● **PROMPT**
Give the lines between the line containing "The image size is (1365, 767)." and the line containing "point(385,162)", inclusive, as a numbered list, leaving out any blank lines.

● **Rows showing where targets appear**
= = = =

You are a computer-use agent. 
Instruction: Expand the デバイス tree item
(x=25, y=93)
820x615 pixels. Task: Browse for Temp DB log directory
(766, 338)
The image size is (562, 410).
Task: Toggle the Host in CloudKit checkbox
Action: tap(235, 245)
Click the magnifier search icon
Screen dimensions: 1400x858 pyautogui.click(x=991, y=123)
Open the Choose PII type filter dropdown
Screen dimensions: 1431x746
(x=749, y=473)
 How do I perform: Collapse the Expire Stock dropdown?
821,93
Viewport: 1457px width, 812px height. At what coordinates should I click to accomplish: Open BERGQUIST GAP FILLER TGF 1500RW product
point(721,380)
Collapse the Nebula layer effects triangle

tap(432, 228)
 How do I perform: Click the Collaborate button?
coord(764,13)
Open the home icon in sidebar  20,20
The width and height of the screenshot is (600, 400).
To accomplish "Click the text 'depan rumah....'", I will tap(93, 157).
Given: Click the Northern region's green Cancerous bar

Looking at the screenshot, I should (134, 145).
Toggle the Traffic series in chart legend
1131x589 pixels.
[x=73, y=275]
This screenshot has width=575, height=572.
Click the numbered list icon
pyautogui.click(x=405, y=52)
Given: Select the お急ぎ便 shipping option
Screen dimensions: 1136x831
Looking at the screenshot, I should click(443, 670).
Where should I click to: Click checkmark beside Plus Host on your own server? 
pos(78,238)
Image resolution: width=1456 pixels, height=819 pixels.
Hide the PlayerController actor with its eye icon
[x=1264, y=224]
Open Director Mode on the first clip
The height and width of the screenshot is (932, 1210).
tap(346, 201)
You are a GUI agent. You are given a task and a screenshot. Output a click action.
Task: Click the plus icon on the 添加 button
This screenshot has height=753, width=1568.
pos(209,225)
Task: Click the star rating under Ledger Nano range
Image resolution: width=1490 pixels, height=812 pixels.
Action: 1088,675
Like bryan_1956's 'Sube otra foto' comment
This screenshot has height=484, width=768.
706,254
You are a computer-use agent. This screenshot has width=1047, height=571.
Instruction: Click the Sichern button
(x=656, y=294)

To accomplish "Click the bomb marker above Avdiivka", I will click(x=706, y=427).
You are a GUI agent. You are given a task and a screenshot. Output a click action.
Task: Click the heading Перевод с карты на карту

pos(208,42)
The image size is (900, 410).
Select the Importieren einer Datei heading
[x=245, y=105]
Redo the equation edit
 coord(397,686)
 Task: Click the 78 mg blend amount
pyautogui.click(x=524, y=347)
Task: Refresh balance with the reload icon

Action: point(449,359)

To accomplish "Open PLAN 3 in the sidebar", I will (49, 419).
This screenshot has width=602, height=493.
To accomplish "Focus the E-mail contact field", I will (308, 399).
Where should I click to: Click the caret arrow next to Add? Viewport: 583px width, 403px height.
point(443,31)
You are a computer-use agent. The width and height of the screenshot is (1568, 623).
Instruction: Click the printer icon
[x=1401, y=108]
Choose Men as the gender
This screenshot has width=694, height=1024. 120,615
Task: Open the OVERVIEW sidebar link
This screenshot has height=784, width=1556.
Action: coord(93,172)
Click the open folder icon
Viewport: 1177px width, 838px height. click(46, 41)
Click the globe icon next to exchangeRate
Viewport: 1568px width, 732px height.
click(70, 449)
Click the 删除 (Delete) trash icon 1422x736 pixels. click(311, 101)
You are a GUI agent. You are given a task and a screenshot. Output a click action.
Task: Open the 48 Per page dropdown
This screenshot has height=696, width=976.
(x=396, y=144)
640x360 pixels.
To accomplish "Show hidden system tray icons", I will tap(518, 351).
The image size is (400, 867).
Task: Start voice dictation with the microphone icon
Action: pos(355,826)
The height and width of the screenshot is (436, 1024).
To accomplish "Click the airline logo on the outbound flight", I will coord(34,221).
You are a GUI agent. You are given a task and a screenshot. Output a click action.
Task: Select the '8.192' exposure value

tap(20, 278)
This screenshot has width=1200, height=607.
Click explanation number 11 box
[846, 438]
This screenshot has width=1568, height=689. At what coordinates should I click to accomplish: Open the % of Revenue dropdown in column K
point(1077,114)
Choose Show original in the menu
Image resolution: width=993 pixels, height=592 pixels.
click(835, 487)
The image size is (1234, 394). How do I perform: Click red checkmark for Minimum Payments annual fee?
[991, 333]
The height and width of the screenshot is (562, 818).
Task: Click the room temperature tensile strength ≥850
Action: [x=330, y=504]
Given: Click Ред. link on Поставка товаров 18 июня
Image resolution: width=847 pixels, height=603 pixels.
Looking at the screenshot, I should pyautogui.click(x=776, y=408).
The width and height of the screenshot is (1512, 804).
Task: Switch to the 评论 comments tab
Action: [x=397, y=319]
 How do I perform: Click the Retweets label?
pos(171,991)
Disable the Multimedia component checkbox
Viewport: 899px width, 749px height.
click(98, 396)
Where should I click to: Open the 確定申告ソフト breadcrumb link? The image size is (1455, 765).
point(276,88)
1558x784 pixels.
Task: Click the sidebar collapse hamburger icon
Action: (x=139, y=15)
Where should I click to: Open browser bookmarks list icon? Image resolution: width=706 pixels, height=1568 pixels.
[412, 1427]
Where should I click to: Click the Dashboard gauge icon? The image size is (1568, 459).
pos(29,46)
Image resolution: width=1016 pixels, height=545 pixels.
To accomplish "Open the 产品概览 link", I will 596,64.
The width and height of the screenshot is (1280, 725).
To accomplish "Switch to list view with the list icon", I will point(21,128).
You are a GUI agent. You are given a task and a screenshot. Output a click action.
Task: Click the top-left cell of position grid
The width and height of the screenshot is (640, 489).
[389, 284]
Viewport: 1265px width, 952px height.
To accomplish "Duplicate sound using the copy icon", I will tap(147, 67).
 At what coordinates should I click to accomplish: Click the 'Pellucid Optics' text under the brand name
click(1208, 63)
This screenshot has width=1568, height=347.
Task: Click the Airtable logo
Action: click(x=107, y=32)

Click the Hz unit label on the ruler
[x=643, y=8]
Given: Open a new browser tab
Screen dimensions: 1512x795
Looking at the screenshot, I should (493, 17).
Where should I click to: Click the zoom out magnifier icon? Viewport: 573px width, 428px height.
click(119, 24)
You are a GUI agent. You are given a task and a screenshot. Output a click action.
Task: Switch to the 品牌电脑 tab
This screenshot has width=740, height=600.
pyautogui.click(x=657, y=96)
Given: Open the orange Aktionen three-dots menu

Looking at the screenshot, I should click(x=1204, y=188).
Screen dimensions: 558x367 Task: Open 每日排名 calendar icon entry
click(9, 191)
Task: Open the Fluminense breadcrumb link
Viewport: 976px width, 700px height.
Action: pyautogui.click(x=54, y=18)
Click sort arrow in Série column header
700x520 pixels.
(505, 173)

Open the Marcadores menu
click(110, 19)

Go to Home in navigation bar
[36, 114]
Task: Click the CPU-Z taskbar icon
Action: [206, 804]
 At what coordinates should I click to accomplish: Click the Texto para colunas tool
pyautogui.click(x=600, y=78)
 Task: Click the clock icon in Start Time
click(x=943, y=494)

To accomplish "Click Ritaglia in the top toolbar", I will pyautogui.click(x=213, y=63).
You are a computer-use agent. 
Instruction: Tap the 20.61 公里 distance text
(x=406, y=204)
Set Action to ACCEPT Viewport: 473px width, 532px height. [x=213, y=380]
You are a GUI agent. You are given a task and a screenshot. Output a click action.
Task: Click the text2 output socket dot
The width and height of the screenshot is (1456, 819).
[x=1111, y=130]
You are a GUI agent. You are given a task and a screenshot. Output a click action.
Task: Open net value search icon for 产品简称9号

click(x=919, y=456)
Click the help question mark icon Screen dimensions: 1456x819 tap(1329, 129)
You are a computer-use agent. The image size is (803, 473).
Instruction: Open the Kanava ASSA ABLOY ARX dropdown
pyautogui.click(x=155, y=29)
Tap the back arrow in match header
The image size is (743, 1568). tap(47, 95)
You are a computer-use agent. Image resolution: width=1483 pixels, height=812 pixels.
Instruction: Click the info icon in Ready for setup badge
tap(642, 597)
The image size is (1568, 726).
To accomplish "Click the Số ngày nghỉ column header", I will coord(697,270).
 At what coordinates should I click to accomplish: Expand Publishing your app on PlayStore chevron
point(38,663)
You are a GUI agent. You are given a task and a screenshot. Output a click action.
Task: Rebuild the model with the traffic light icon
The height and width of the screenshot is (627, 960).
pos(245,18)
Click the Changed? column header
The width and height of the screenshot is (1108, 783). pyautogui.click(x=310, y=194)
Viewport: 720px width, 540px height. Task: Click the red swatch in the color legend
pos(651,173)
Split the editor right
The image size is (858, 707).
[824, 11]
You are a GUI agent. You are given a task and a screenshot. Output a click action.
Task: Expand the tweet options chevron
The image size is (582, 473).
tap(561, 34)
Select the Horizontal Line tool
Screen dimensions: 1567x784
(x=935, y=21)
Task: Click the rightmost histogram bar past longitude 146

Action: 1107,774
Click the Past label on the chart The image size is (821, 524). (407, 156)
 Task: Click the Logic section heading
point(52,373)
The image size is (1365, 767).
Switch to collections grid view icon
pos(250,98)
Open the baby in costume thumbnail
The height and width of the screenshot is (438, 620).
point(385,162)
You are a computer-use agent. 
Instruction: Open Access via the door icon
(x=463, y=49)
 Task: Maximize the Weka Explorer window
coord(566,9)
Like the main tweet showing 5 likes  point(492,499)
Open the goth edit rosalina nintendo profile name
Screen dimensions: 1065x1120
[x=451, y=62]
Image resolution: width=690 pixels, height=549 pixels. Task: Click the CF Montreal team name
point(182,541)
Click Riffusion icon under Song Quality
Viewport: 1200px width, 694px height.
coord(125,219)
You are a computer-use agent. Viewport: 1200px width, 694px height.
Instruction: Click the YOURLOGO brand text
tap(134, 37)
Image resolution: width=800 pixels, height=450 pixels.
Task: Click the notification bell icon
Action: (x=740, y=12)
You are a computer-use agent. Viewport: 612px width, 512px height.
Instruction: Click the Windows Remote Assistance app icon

= = = =

● **RESULT FOR THIS TASK**
1. The image size is (1365, 767).
2. Switch to collections grid view icon
3. pos(250,98)
4. Open the baby in costume thumbnail
5. The height and width of the screenshot is (438, 620).
6. point(385,162)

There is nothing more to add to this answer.